Emerson reveals the “secret” Flipper 7

Emerson Knives have never been one to follow industry trends. While other companies experimented with exotic materials and blade steels, Emerson has stuck with a simple, dependable formula that works: G-10 handles, a titanium liner lock, and Crucible 154-CM blade steel.

“We are definitely putting this knife into production.”

So it came as a surprise to attendees of this year’s USN Gathering when Emerson unveiled ‘The Flipper 7’. The knife is part of Emerson’s CQC-7 line-up and offers a flipper, ball-bearing pivot, and S35VN powder-metallurgy blade steel. After selling out a special production run of 30 in just minutes at the show; this Wednesday, Emerson announced that The Flipper 7 will be going into full-production – “We are definitely putting this knife into production. And just in time for Christmas”.

Ernest Emerson has “grown rather fond of the flipper action.”

Earlier this year Emerson introduced another flipper – the Sheepdog; a knife designed in collaboration with Lieutenant Colonel Dave Grossman, former instructor at West Point military academy and author of “On Combat” and “On Killing.” Ernest Emerson has called him the “world’s leading authority on the stress that humans endure in combat.” At Grossman’s request, the flipper was added to the design to give users as many ways to open their knives as possible: wave them out of the pocket, flip them open, or use the thumb disk. Ernest Emerson has since “grown rather fond of the flipper action,” and decided to try it out on another model – this time the CQC-7.

The CQC-7 was first introduced in 1994 by Benchmade, who produced a version until their license to manufacture it expired in 1999. Navy Seal Matt Bissonette carried a CQC-7 with him on the mission to kill or capture Osama Bin Laden.

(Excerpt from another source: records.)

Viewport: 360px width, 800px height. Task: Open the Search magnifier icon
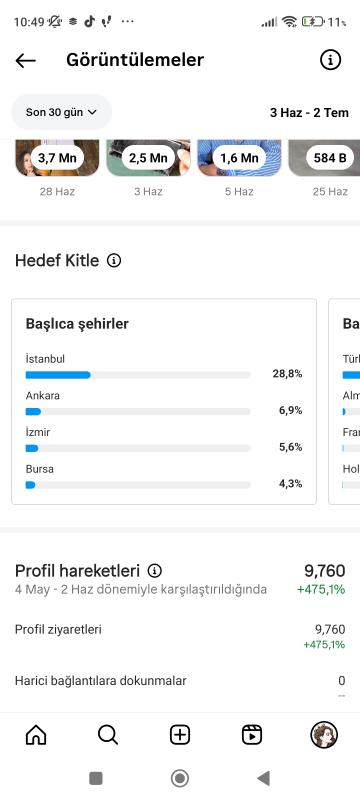pos(108,735)
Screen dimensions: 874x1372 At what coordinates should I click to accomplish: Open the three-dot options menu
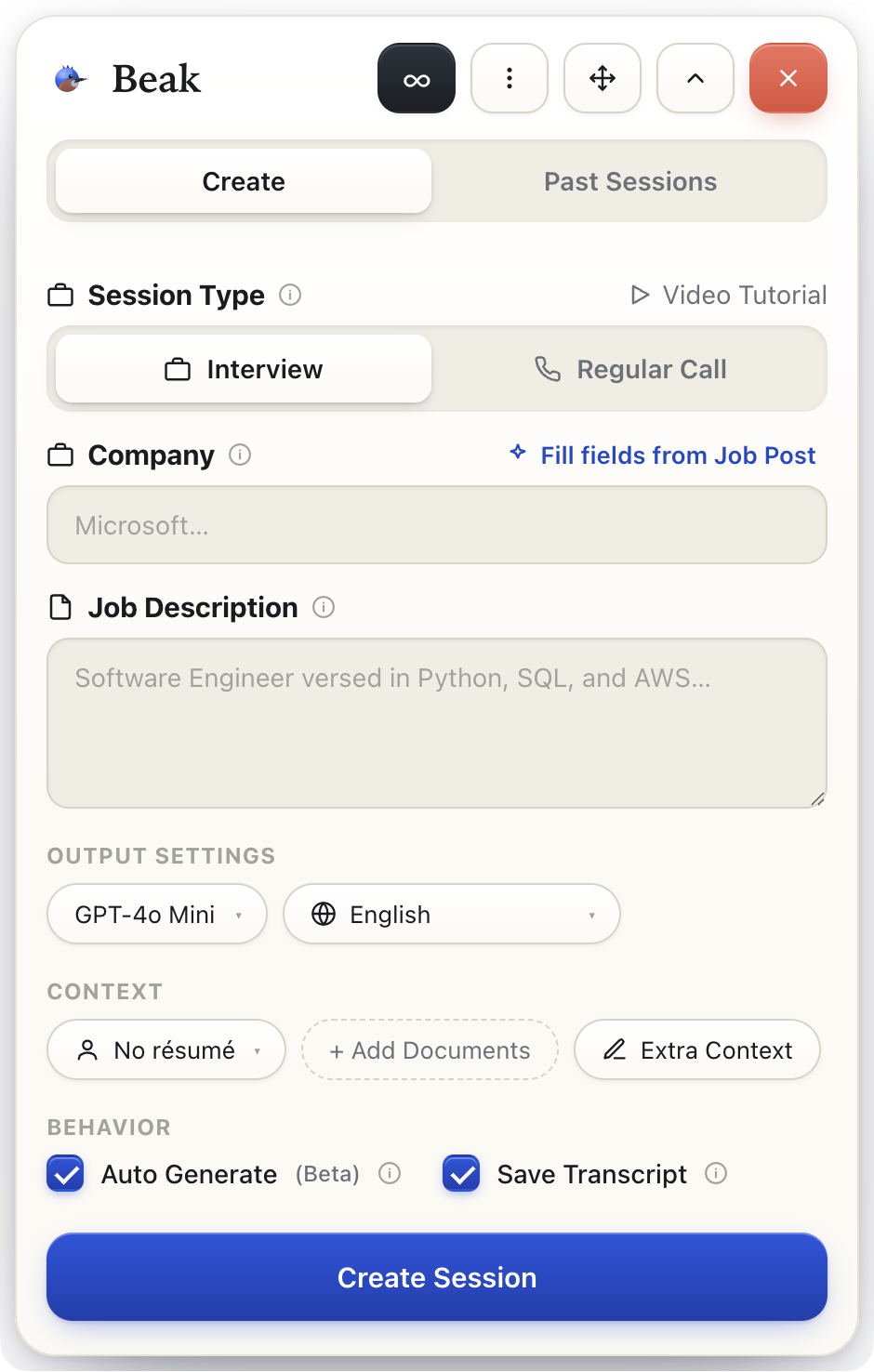510,78
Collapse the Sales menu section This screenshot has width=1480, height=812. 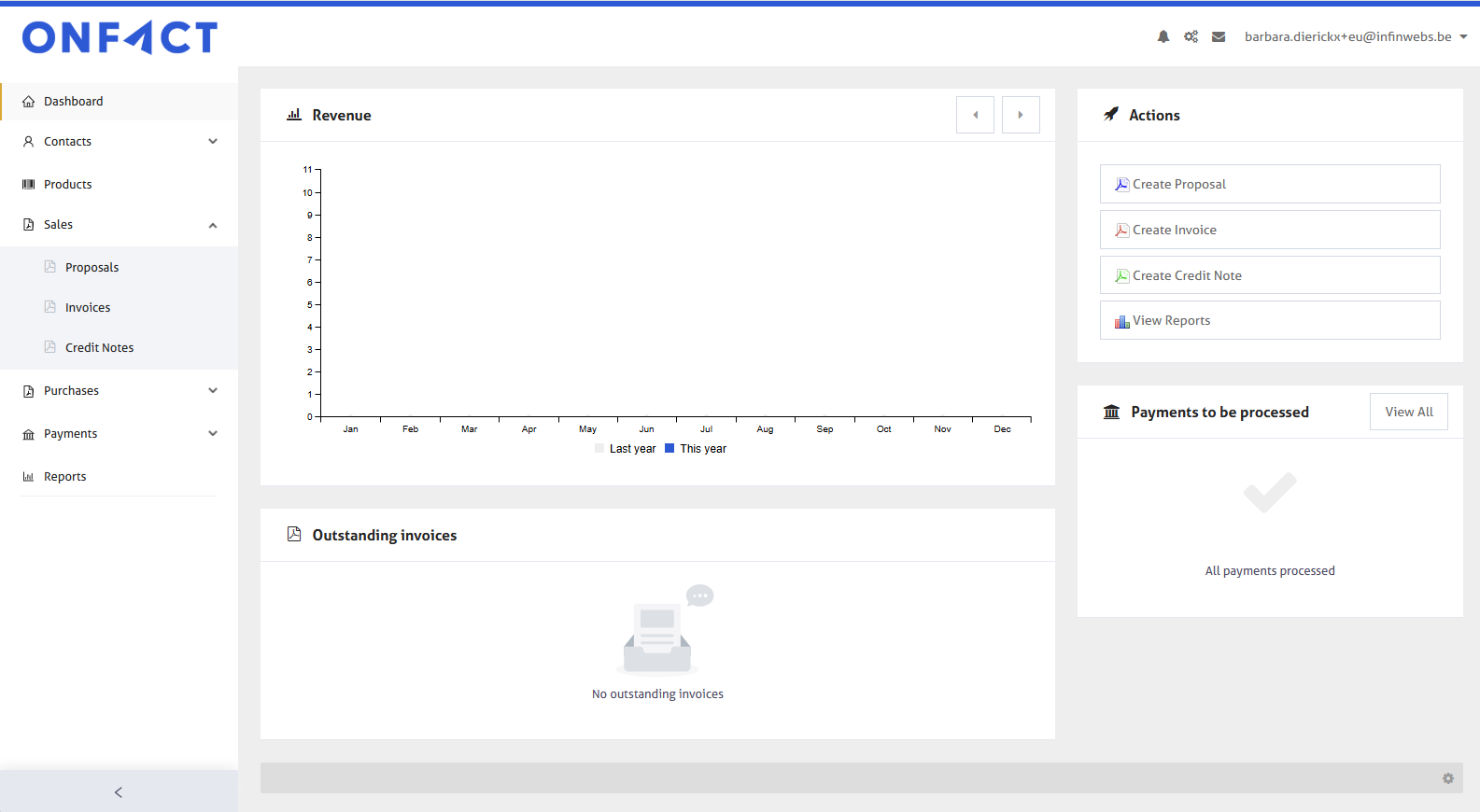(213, 225)
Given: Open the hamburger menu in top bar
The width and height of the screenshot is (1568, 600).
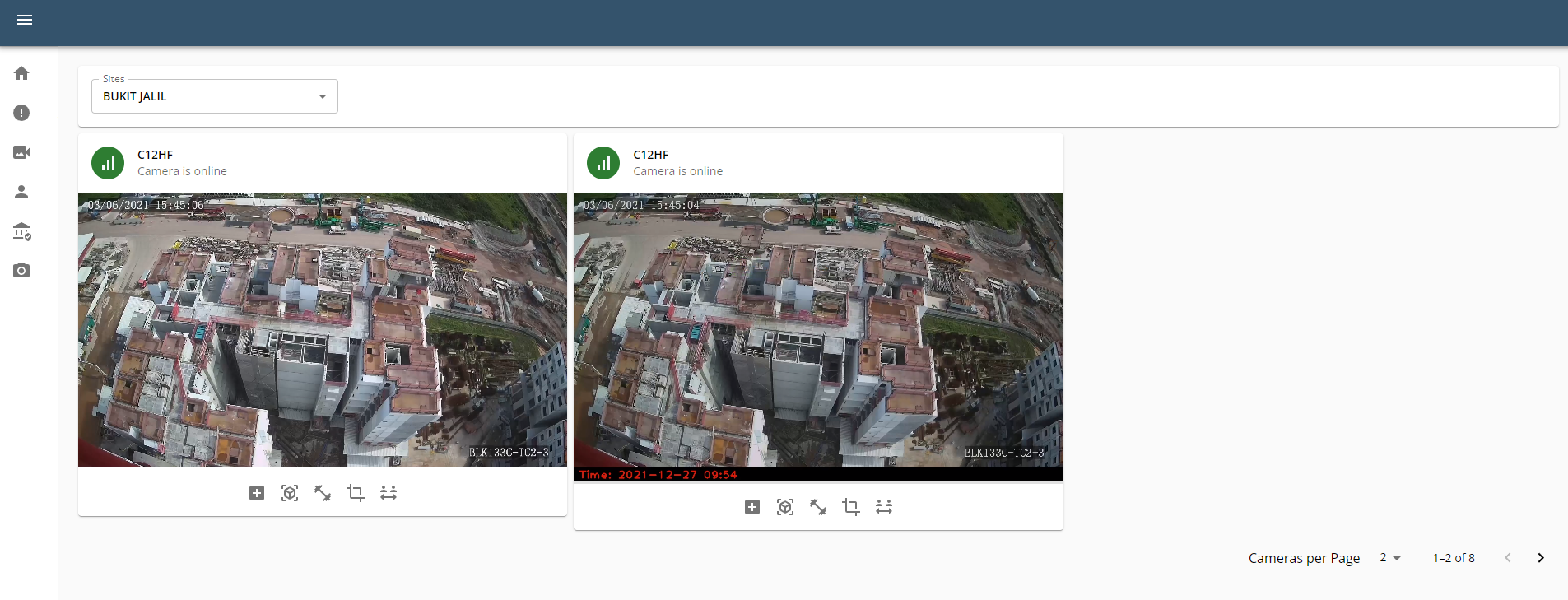Looking at the screenshot, I should click(25, 20).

“a broken knife is no knife”

Another surprise for Emerson die-hards is the use of Crucible Steel’s high-tech S35VN alloy, a high-carbide stainless steel developed specifically for use in cutlery. Will we begin to see S35VN rolled out onto existing Emerson models? According to an Emerson Knives rep, there are no plans to do so. The company’s conservative heat-treatment of 154-CM blade steel is very purposeful according to Ernest Emerson: “I am not as concerned with edge holding as I am with breakage. Because a dull knife is still a knife; a broken knife is no knife.”